Henri Zuber 1844-1909
Henri Zuber was born in Rixheim, near Mulhouse, into the family that ran the Jean Zuber & Cie manufactory, renowned for its large-scale panoramas. Gifted in drawing, he nonetheless initially pursued a maritime career at the insistence of his parents, taking part in Far Eastern expeditions during which he continuously documented what he saw through drawings, watercolors, and writing. These experiences left a striking visual record of 19th-century China and Japan.
However, his passion for painting ultimately led him to abandon a naval career. In 1868, he entered the studio of Charles Gleyre (1806–1874), where he began his true artistic training, particularly learning oil painting, a medium he had scarcely practiced until then.
Life in Paris
Zuber settled in Paris and experienced the French defeat of 1871 with great distress (he had defended the walls of the capital at the Fort du Mont Valérien) followed by the turmoil of the Commune. On 20 July 1871, he married Madeleine Oppermann, daughter of the Parisian Protestant banker Louis Oppermann. After the misfortune of losing his wife a few years later, he remarried in 1883 to Hélène Risler. From his two marriages, Henri Zuber had seven children.

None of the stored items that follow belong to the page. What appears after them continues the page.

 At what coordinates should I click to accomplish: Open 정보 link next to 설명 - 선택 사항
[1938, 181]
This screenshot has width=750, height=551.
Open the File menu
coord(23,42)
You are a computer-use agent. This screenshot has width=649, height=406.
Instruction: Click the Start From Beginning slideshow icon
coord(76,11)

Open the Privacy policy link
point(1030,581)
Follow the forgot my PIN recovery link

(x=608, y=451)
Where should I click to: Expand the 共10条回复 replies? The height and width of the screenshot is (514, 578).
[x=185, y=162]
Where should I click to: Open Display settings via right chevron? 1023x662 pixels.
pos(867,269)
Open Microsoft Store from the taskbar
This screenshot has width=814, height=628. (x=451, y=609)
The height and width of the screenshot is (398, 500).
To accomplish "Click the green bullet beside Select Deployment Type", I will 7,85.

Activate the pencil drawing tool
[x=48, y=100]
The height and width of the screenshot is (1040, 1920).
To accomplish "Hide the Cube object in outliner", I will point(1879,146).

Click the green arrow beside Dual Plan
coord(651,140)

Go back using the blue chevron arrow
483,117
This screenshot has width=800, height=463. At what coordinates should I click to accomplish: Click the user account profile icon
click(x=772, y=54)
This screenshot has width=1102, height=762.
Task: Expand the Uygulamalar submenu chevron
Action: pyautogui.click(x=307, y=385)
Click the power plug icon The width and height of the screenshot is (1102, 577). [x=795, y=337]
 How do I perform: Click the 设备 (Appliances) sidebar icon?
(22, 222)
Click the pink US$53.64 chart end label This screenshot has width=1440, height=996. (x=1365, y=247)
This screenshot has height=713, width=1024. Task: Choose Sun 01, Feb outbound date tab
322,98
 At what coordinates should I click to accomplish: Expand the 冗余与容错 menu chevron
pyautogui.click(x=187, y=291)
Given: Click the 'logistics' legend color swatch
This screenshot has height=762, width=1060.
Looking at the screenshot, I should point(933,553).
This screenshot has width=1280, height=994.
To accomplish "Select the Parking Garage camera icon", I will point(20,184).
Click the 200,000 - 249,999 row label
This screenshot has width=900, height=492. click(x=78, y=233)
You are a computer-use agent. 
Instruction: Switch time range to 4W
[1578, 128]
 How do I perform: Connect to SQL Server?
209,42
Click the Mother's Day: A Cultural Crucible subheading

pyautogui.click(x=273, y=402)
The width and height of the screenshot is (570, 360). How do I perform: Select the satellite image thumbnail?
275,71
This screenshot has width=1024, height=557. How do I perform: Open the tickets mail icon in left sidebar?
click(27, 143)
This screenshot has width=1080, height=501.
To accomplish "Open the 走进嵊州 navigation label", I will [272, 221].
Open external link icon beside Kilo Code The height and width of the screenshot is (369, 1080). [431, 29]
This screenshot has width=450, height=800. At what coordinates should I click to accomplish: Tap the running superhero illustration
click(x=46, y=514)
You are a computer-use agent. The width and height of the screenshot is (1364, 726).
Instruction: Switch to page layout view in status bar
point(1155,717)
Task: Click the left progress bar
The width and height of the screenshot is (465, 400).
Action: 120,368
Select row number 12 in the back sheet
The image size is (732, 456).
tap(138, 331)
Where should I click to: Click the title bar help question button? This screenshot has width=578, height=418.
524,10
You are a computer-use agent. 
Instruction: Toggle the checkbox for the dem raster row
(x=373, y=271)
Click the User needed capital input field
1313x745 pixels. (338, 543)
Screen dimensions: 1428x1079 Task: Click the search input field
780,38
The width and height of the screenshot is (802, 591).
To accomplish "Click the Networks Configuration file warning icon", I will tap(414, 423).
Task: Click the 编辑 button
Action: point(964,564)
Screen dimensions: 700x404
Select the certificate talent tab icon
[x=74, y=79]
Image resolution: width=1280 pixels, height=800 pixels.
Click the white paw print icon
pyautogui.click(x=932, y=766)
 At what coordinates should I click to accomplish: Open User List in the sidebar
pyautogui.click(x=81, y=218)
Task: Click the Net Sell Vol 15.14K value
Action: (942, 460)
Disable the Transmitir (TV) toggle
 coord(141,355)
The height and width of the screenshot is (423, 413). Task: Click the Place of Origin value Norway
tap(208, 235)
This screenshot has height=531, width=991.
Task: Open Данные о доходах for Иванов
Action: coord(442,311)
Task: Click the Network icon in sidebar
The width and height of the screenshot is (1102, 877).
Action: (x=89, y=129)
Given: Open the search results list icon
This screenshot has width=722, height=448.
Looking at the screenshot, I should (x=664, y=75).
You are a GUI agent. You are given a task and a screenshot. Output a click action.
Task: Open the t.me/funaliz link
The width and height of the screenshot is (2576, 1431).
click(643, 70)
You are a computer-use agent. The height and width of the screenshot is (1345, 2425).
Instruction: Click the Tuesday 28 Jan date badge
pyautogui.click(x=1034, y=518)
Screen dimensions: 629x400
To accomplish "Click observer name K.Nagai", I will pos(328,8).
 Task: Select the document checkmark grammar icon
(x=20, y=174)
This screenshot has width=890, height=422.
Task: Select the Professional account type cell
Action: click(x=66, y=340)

He devoted all his time to painting, working in Paris and across Île-de-France, and traveling extensively. He spent extended spring and autumn stays with his family in numerous regions of France, as well as in Switzerland, the Netherlands, and England.
His Work
Throughout his career, Zuber exhibited at the Salon des Artistes Français and the Salon des Aquarellistes, where he became a prominent figure. His works are preserved in many museums both in France and abroad. Admired for his warmth, upright character, and talent, Henri Zuber was universally respected.
His artistic research focused on effects of light, the movement of clouds across changing skies, and the reflections of water - studies that informed his entire career as a landscape painter. Among earlier influences, he admired Claude Gellée, known as Le Lorrain (1600–1682), for his skies in grand classical compositions; English landscapists such as Constable (1776–1837) and Richard Parkes Bonington (1802–1828), an exceptional watercolorist; and Dutch painters, masters of landscapes with ever-changing atmospheres.
Zuber also drew inspiration from more immediate predecessors who had advanced the observation of nature and life in painting, notably Camille Corot (1796–1875) and Gustave Courbet (1819–1877). However, he remained apart from the major movements that renewed painting in his time, including the Impressionists.